Annem'in o uğursuz ve anneler teşkilatının illaki bir kere bile olsa her çocuğuna söylediği sözü söylemesine izin vermeden yüzüne kapattım kapıyı.
"Bak yüzüme kapattı kapıyı! Seninde ileride böyle olmaz çocukların inşallah."
Annem'in isyanına karşı göz devirdim, ben çocuk severdim ama sadece sevmeyi, iş bakmaya gelince beni asla etrafta bulamassınız hiç bir şekilde, hiç bir yerde. Annem gittikten sonra yatağıma tekrardan yattım ve bilgisayar'ımı alıp Teen Titans Go açtım. En sevdiğim çizgi film ve ben bayılıyorum. Warner Bros 100.yıl özel bölümü seyredicektim.
Tam Robin yeşil canavarın önüne geçtiği an-en heyecanlı kısım-abim odaya girdi, hayır beren... Ceza olsun diye abime bir sürü kitap aldıramazsın, çık aklımdan.
"Beren, ben arkadaşım ile dışarı çıkıyorum gelmek istemisin?"
Abim'e döndü bakışlarım, birazcık düşündüm.
"Kimle gideceksin ki?"
Abim hafiften güldü ve omuz silkti.
"Miraç, tanıyorsun ya, hani sana fotoğraf'ını göstermiştim ya o çocuk işte."
Asker beyciğim'in ismini duyar duymaz kuleler yıkıldı benim için ve hiç sormayın bile... Tabikide gideceğim! Hızla yatağımdan kalktım.
"Çabuk hazırlanırım!"
Kendimi çabucak banyoya attım ve güzel bir duş almaya başladım.
💋💋💋
Duştan çıkar çıkmaz saçımı taradım, kurutmadım saçlarım dalgalıydı ve aşırı kabarırdı ama pekte umrumda değildi çünkü ben o halini seviyordum. Üstüme uzun mor bir t-shirt giydim altımda ise bol siyah şort'um vardı. Abim'in yanına gittim çantamı alıp.

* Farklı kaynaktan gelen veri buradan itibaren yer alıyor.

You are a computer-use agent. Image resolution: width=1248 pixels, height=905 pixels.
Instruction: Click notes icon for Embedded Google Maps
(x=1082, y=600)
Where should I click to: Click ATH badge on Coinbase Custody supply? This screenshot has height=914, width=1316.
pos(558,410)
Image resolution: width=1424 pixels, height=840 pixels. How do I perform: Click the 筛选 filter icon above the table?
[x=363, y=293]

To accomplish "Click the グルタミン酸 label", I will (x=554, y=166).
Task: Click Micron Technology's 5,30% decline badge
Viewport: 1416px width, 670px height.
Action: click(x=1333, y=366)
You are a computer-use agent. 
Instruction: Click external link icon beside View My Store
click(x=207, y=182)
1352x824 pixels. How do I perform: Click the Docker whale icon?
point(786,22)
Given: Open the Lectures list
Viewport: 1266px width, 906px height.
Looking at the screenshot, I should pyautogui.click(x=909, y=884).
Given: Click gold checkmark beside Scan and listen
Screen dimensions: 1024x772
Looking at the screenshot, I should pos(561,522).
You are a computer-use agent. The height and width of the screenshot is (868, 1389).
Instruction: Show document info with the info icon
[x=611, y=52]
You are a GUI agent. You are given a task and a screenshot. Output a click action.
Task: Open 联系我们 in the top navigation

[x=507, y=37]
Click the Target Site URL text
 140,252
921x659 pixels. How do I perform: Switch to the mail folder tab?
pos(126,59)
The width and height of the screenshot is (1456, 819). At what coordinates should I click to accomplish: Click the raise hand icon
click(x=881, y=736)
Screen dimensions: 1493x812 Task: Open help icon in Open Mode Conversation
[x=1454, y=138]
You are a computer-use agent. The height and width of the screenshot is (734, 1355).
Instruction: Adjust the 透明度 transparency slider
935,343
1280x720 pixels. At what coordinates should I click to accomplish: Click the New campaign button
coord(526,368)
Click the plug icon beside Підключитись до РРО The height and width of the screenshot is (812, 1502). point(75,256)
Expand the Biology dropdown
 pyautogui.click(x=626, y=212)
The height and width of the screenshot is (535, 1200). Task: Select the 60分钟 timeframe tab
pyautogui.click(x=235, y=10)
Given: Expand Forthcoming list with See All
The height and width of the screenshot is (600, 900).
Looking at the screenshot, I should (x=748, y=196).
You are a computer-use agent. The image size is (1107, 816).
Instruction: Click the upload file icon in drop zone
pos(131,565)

"Ben hazırım, hazırsan çıkalım."
Abim üstüne siyah t-shirt altınada siyah eşofman giymişti. Giyiniş tarzına göz devirdim, ben aşk siyah rengi sevmezdim ve sadece zorunda kalmadıkça giymezdim. Abim ise tam tersiydi açık renk pek sevmez ama nefret de etmez dı sadece siyah giyinmeyi severdi, benim odam rengarenk iken abim ın odası benim aksine beyaz ve gri tonlarındaydı.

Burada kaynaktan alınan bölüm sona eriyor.